Figuring of MLL is realized by introducing figuring parameters to MLL: entire MLL is divided into a series of sub-MLLs, each sub-MLL is corresponding to its own figuring parameter. When the figuring parameter is 0, it corresponds to no etching for the sub-MLL, when the figuring parameter is 1, what it corresponds is that the entire sub-MLL is etched away. MLL was divided into a series of sub-MLLs by two methods: with the same number of layers or with equal thickness. For the equal number subdivision method (ENM), each sub-MLL contains two layers, for the equal thickness subdivision method (ETM), each sub-MLL’s thickness is equal to two times of the thickness of the outmost layer. Due to the huge total number of layers which is about 10,000 layers and the mutual coupling strength between each two layers, the figuring parameters cannot be optimized manually, the genetic algorithm is proposed to optimize the figuring parameters. The fitness function used in the simulation is defined as the wave-front difference between the figured MLL and ideal MLL.

2.2 BPM method

The beam propagation method (BPM) is an approximation technique for simulating the propagation of electromagnetic waves in various optical elements, in waveguides, for instance [19–21]. It is essentially the same as the multislice method. BPM was first introduced in the 1970s.
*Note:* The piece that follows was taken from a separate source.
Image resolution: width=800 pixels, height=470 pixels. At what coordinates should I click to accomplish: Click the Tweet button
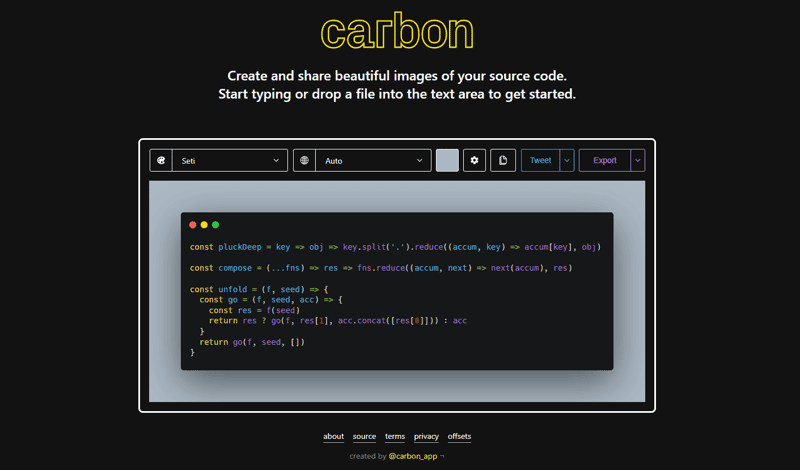(540, 160)
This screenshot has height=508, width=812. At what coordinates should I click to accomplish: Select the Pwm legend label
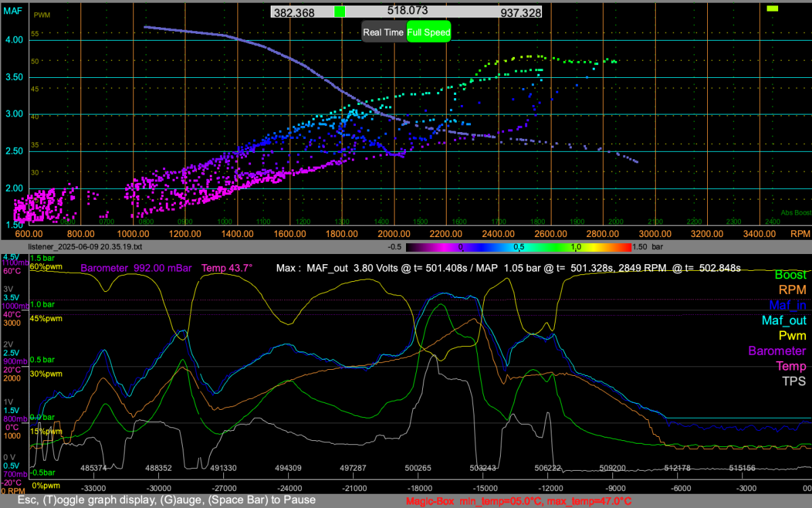[x=792, y=336]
Nowadays it has also been successfully applied to simulations of other X-ray optics, for instance: X-ray optics optimization in synchrotron radiation beamlines and X-ray optics damage calculations [22,23].
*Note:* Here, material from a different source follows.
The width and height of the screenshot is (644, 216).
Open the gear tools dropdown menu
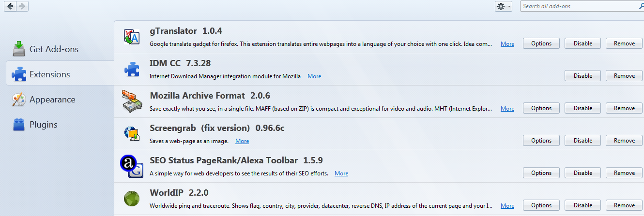(504, 6)
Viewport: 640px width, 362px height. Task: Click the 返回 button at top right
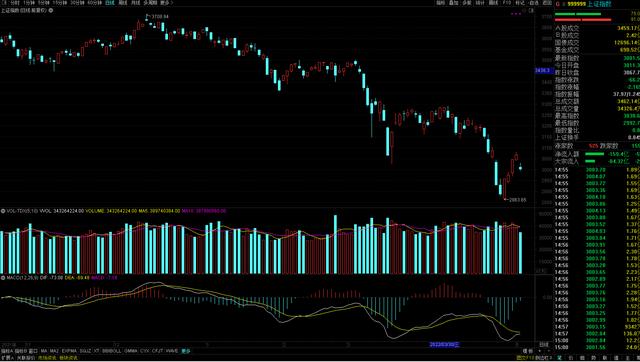click(547, 3)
Since figuring will compromise the local grating structure, so coupled wave theory (CWT) cannot be used. Considering the flexible modeling method of BPM, so BPM is used for the simulation in this article. Here we will give a brief description of the BPM method.
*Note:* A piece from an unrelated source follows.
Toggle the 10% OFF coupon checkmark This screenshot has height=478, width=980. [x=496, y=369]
In the ideal MLL, the n-th layer radius x_n is given by the zone-plate equation:

(2)$${x_n} = \sqrt {n\lambda f + {\raise0.7ex\hbox{${{n^2}{\lambda ^2}}$} \!\mathord{/ {\vphantom {{{n^2}{\lambda^2}} 4}}}\!\lower0.7ex\hbox{$4$}}} $$

n-th layer thickness d_n is given by:

(3)$${d_n} = {\raise0.7ex\hbox{${\lambda f}$} \!\mathord{/ {\vphantom {{\lambda f} {2{x_n}}}}}\!\lower0.7ex\hbox{${2{x_n}}$}}\sqrt {1 + {\raise0.7ex\hbox{${x_n^2}$} \!\mathord{/ {\vphantom {{x_n^2} {{f^2}}}}}\!\lower0.7ex\hbox{${{f^2}}$}}} \approx {\raise0.7ex\hbox{${\lambda f}$} \!\mathord{/ {\vphantom {{\lambda f} {2{x_n}}}}}\!\lower0.7ex\hbox{${2{x_n}}$}}$$

where f is the focal length of MLL.

(4)$$\chi ({{x_i},z} )= \left\{ {\begin{array}{{c}} {{\chi_A}\; \; r = {r_n}\; \; \; \; \sim {r_{n - 1}}}\\ \; \\ {{\chi_B}\; \; \; r = {r_{n - 1}}\sim {r_{n - 2}}} \end{array}} \right.$$

The distribution of the susceptibility function constant in the MLL along x direction (for a given z) can be defined as a complex function χ (x_i, z), where x_i denotes location of the points where the susceptibility function constant changes. Function χ (x_i, z) is given by Eq. (2) and Eq. (3). When considering layer-placement errors, Eq. (2) will take into account the alteration of the thickness of the layer caused by introduced errors.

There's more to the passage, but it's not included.